Far-left Jews sow anti-Israel seeds

By Lisa Landau Rudner
If one were to see a proclaimed vegetarian eat meat or hear an avowed civil rights activist spew racial epithets, one might rightly assume those individuals are not true to what they claim to be.
Something nefarious has occurred on the far left of the political spectrum. The term “pro-Israel” has been co-opted and corrupted to mean anything a person or organization declares it to signify. Even the sentiments of “anti-Israel” rhetoric are somehow whitewashed if they are uttered by a self-styled “pro-Israel advocate,” particularly a Jewish one.
True politically progressive and staunchly pro-Israel voices have felt nearly extinguished because they have no echo chamber in the media, no platform sexy enough to attract broadcasters or publishers or social media. Liberal outlets love nothing more than Jews who vilify Israel and then gleefully pair them with fellow Israel-bashers such as Linda Sarsour. And conservative media have no interest in showcasing authentic pro-Israel liberals, leaving genuine pro-Israel Democrats without a microphone or even a tent under which to stand.
Self-appointed “pro-Israel” Jewish leaders on the far left often tragically sow hazardous seeds of anti-Israel dogma in the Diaspora. J Street is part of a chorus of handwringers who bellow loudly about the endless sins of the Israelis to their willing uninformed and unwitting masses, including to young impressionable students.
In a bizarre ironic twist, it is those in the political center and on the right who demonstrate far more respect for Palestinians than do those on the far left. When the Palestinians, through their democratically elected Hamas and Palestinian Authority officials, tell the world their beliefs and their intentions, political moderates and conservatives trust their statements.
The far left sees the Palestinians and their chosen governments as they want them to be, as they wish them to be. That is the height of disrespect and arrogance, and by Jews who live 7,000 miles west of Israel. Hamas and the Palestinian Authority have communicated in every way possible their intentions to destroy Israel and to murder Jews. Why don’t these very Jews believe the Palestinians, their elected representatives, their charters, their words, their terrorist actions, their horrifying anti-Semitism, their murdering of innocents in Israel, their arson and their 200,000 missiles aimed at Israel?
Is it some derivative of the Stockholm Syndrome that makes some Jews more comfortable lying with those who espouse Israel’s destruction than with the soldiers of the Israel Defense Forces who are sworn to safeguard the Jewish people, including their own parents and kids who live just steps away from Hamas militants?
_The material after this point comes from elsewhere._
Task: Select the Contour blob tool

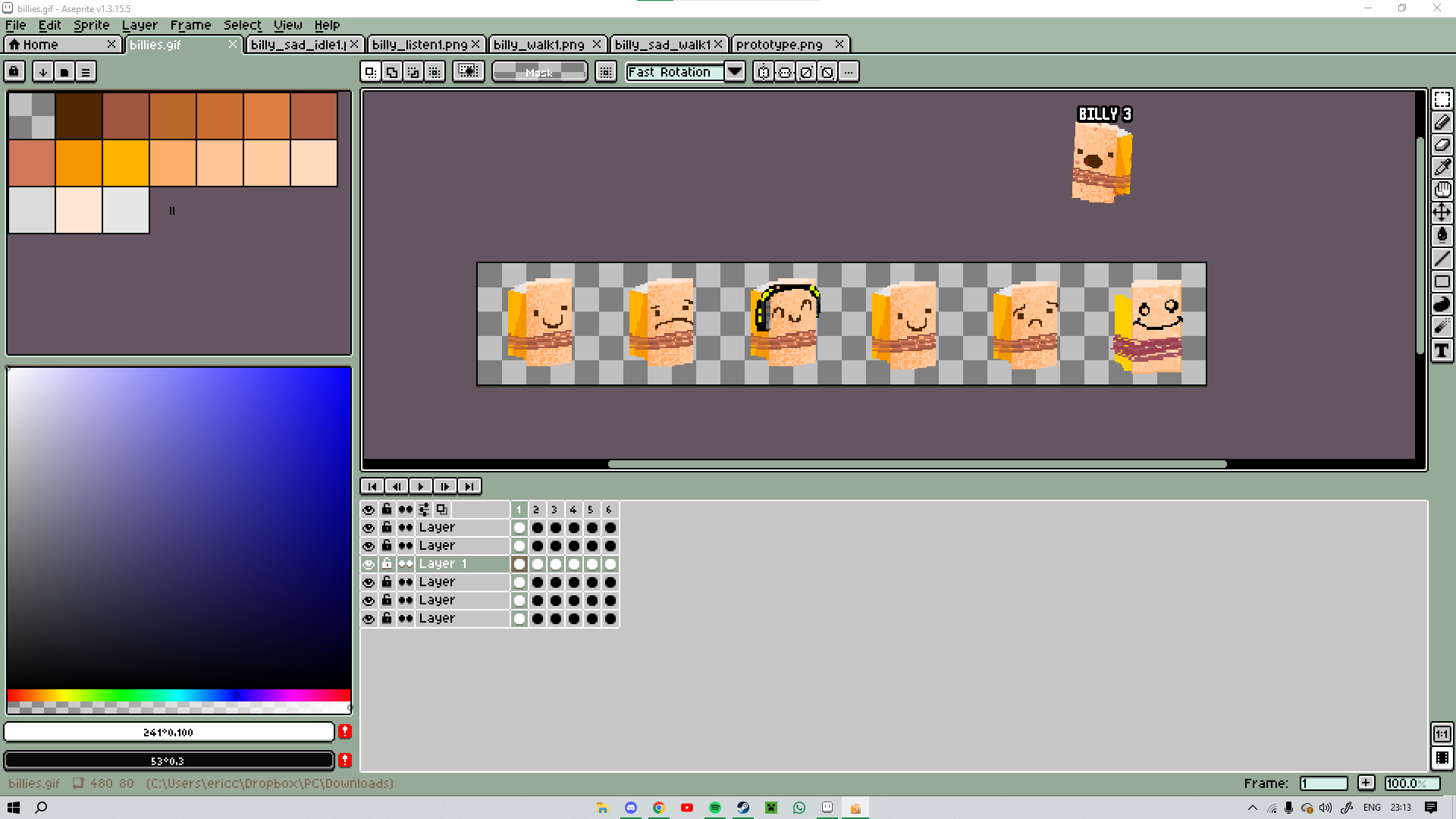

And to be clear, Israeli soldiers, who would likely prefer to be living lives similar to their university-attending counterparts in the States, serve in an ethically trained, albeit imperfect army. IDF soldiers are not demigods fully able to fight a war against enemy combatants without casualty, or without offending the sensibilities of far-left Jews living nowhere near the Gaza border or even near Israel.
Even if well motivated, what does all of this self-flagellation from Jews living outside of Israel yield? Who does it help? Who does it hurt? Does it aid the Palestinians it purports to defend? Have the Palestinians rewritten their charters or changed their mission? Have they relinquished their claim on all of Israel? Are they now calling for peace with the Israelis? Does it help Israel in its fight against terror? Does it help Israel protect her citizens? Do the Palestinians and her allies around the globe use the words of Jews who propagate anti-Israel positions to elevate themselves? Do pro-Palestinian groups on university campuses engage J Street-sympathetic Jews for their own use? The answers to these questions are so painfully obvious they require no formal response.
Though it would be welcomed, not every Jew must wave the Israeli flag, but to wave the Palestinian flag in the name of some moral high-ground is a perversion of all that is righteous and good in Judaism and in Zionism. For those to whom strength, self-possession and pride in the Jewish State are something to be ashamed of or repulsed by, please stop sermonizing about Israel’s need to be accountable to its own values, values it seems the far left does not share.
Lisa Landau Rudner is a member of the Dallas Jewish community. She is the mother of three; her son Matan is a Lone Soldier in Israel.